Egyptian and Arab leaders, on the other hand, have a different perception of what is needed to realise peace. Peace will be impossible, they say, unless both sides work out an equitable political solution, strive towards acceptable modes of economic cooperation and strike an appropriate strategic balance. These aims will be impossible to achieve unless we deal seriously with the nuclear programmes that exist in the Middle East so as to attain our ultimate aim in this regard, which is to declare the Middle East a zone free of nuclear and other weapons of mass destruction. Israel is the one certain nuclear power in the region, "now and in fact", as opposed to those political targets whose nuclear capacities are as real as Don Quixote's windmills.
Not only does Egypt support nuclear non-proliferation but it also seeks to avert a renewed arms race in the region. In addition, it maintains that the process of nuclear disarmament should proceed in accordance with a mechanism for instituting a new balance of power in the region. Such a mechanism would provide for security arrangements and protection for all parties. It would be established upon the principles of international legitimacy, regional cooperation and the development of mutual interdependency and trust, conditions that the nuclear deterrent will never be able to generate.

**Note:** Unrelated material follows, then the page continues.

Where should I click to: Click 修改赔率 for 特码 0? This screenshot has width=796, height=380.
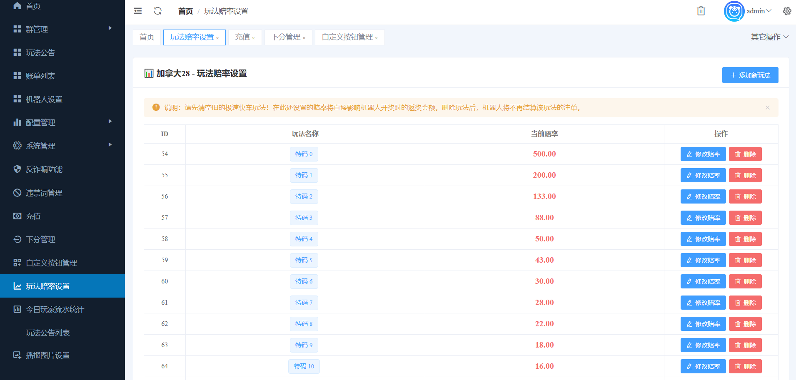click(703, 154)
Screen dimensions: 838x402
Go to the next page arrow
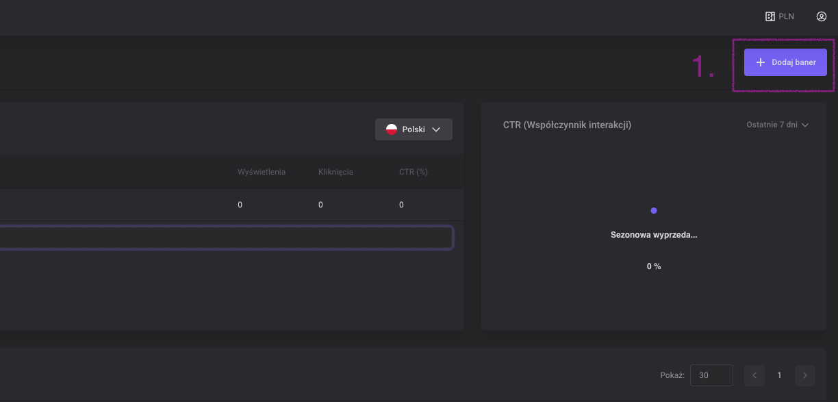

Naturally, nuclear disarmament is not an easy process. However, the declaration of intent is of great importance at this particular juncture, and this declaration should be demonstrated through certain measures such as halting the production and testing of new nuclear weapons, and disclosing the contents of existing nuclear arsenals. In other words, the principle of transparency should apply.
Egypt declared its position on this issue with the initiative announced by President Mubarak on 8 April, 1990. The Mubarak initiative for making the Middle East a region free of WMD has numerous advantages in that it is comprehensive, comprehends the complexities of the political situation and enjoys a high level of international support. Although Egypt fully subscribes to the eventual elimination of all nuclear weaponry and other WMD in order to create a safer world for all peoples, it nevertheless believes that nuclear energy should still be available for peaceful purposes to all signatories of the Nuclear Nonproliferation Treaty. Israel has yet to sign this treaty. By signing it, it would be taking a major step forward towards the realisation of stability, security and peace in the Middle East.
In addition, I believe that there is no time like the present for the Arab League to pull out the draft treaty formulated by one of its committees after lengthy study and deliberation, and to present it to the international community for discussion, thereby demonstrating to global public opinion that the Arabs are doing their part to prevent the spread of WMD. Such a move would occasion an international conference on the nonproliferation and elimination of such weaponry which, in fact, President Mubarak proposed when he renewed his initiative for creating a WMD-free zone in the Middle East. The reconvention of the UN General Assembly in September, or the conference for reviewing the NPT in spring 2005, offer excellent opportunities for presenting the Egyptian-Arab League initiative. Then, instead of futile visits to Tel Aviv, the efforts of El-Baradie with respect to Israel will acquire new meaning and fresh impetus.
* The writer is a member of the Egyptian Council for Foreign Affairs.